Example: How to get Danish-Lithuanian sentence-aligned text?
Enter a directory where the corpus building will take place.
(You can build several language pairs in this same directory.)
Download and extract the two sentence-segmented monolingual corpora:
tar jxf DCEP-sentence-DA-pub.tar.bz2
tar jxf DCEP-sentence-LV-pub.tar.bz2
The sentence segmented text is now in the ./DCEP/sentence/(xml|sgml)/(DA|LV) subdirectories.
Download and extract the alignment information:
tar jxf DCEP-DA-LV.tar.bz2
The alignment information contains correspondence between numerical indices
of sentences, in the next step we will turn these into actual sentence pairs.
Note that the order is alphabetical in language code: DA-LV is good, LV-DA is not.
The alignment information is now in the aligns/DA-LV subdirectory,
and the index describing the correspondence between text documents is in the indices/DA-LV text file.
Bidocuments are indentified by 6 digit numeric ids.
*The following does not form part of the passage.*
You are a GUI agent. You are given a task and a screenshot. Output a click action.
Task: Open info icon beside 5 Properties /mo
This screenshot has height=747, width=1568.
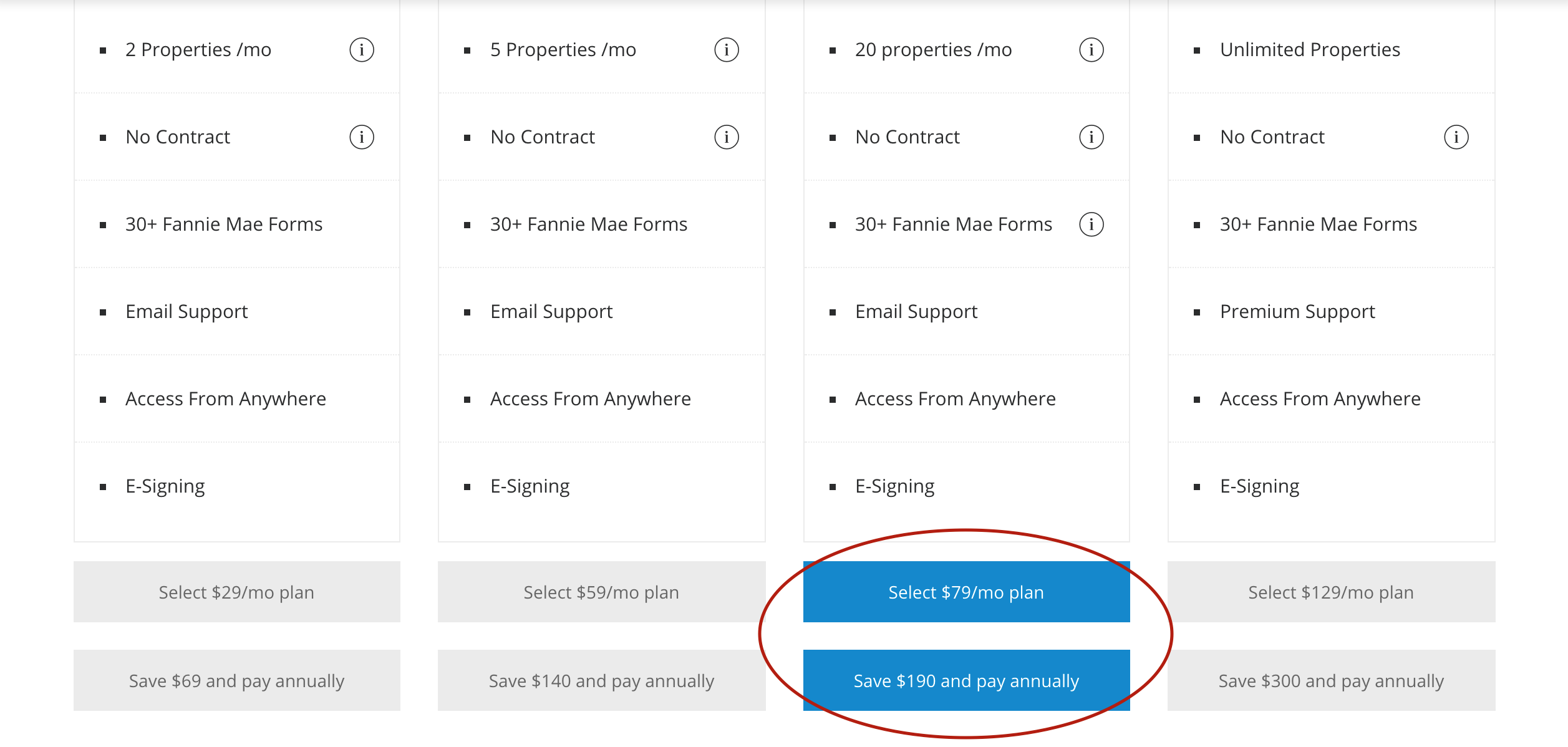[x=727, y=50]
Now we download, extract, and run the tool that generates the bicorpus from the above data:
tar jxvf DCEP-extract-scripts.tar.bz2
./src/languagepair.py DA-LV > DA-LV-bisentences.txt
You have to have python version 2. installed to run the tool.
The output is a tab-delimited UTF-8 text file with two columns.
It contains all corresponding sentence pairs identified by hunalign, the
automatic sentence aligner we used to create the alignment information.
The information about the source document of the sentence pair is lost
in this output format. See below for command line switches that can alter this
If you don't roll your own sentence filter, we recommend to use the --numbering-filter
option that drops much of the numberings that are very common in the corpus:
./src/languagepair.py --numbering-filter DA-LV > DA-LV-bisentences.txt
See below for more detail.
./src/languagepair.py -h shows the available command line options.
Here we give a bit more background for them.
The original document structure is preserved with the --no-merge option.
This will create aligned text documents in ./bitexts/DA-LV.
The numeric ids are used as file names, e.g. bitexts/DA-LV/013563.
The indices/DA-LV table can be used to find the correspondence between the bidocument and the
original DCEP filenames.
By default, the script looks for the index file describing the document pairings
at indices/DA-LV. This behavior can be changed with the --index-file argument.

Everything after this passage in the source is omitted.